## EXTRAIT DU DOCUMENT
◇ ◇ ◇ ◇ ◇

M. le président. L'ordre du jour appelle la discussion de la proposition de résolution de M. Christophe Arend, M. Christophe Castaner et plusieurs de leurs collègues pour l'approfondissement du suivi de l'exécution des projets franco-allemands mis en place par le traité d'Aix-la-Chapelle (no 3709).

(…)

M. le président. La discussion générale est close.

La parole est à M. le secrétaire d'État chargé des affaires européennes.

M. Clément Beaune, secrétaire d'État chargé des affaires européennes. Je commencerai par saluer le travail de Christophe Arend (Applaudissements sur les bancs des groupes LaREM, Dem et Agir ens), qui a rappelé tout à l'heure que nous commémorons aujourd'hui la journée mondiale dédiée aux victimes de l'Holocauste. Nous savons que, sur le territoire de l'Europe, par nos déchirements, des massacres se sont produits, des horreurs ont été commises, et nous devons aussi avoir ce sens de l'histoire qu'il a rappelé, je voulais l'en remercier.

◇ ◇ ◇ ◇ ◇

## EXTRAIT DE DONNÉES
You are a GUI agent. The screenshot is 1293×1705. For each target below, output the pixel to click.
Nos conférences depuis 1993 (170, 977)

◇ ◇ ◇ ◇ ◇

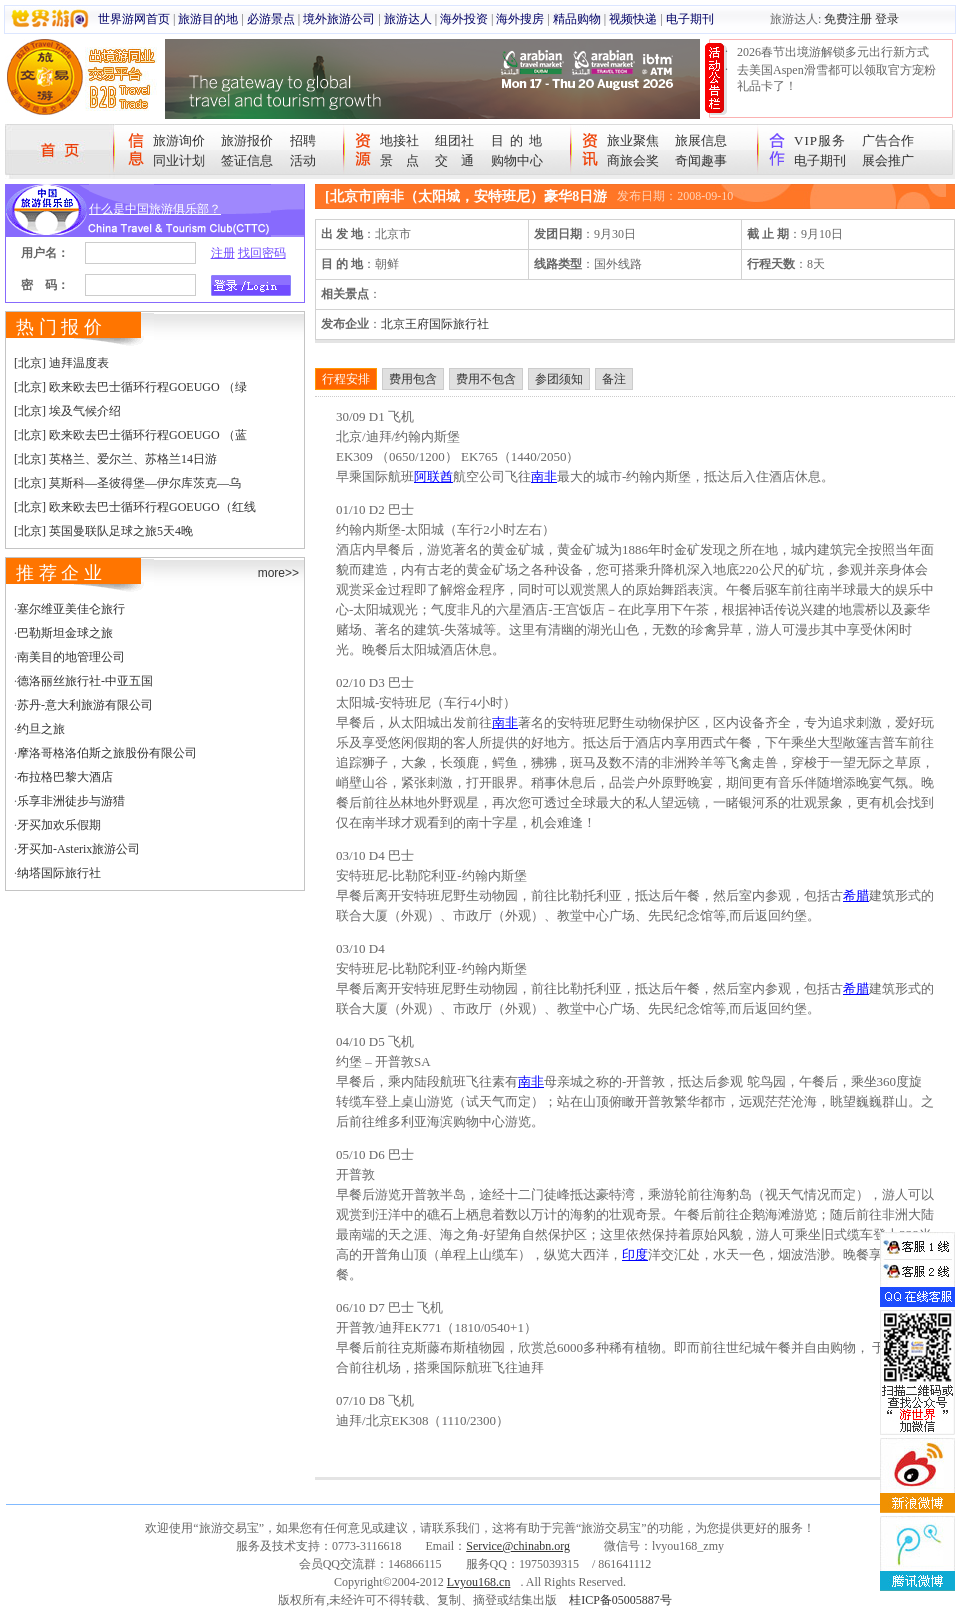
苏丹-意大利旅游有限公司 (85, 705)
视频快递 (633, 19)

◇ ◇ ◇ ◇ ◇

## CONSIGNE ÉCRITE
Reproduisez le passage du compte rendu de séance qui va de « M. le président. La » à « voulais l'en remercier. ». Appuyez-vous uniquement sur le compte rendu de séance.

## RÉPONSE
M. le président. La discussion générale est close.

La parole est à M. le secrétaire d'État chargé des affaires européennes.

M. Clément Beaune, secrétaire d'État chargé des affaires européennes. Je commencerai par saluer le travail de Christophe Arend (Applaudissements sur les bancs des groupes LaREM, Dem et Agir ens), qui a rappelé tout à l'heure que nous commémorons aujourd'hui la journée mondiale dédiée aux victimes de l'Holocauste. Nous savons que, sur le territoire de l'Europe, par nos déchirements, des massacres se sont produits, des horreurs ont été commises, et nous devons aussi avoir ce sens de l'histoire qu'il a rappelé, je voulais l'en remercier.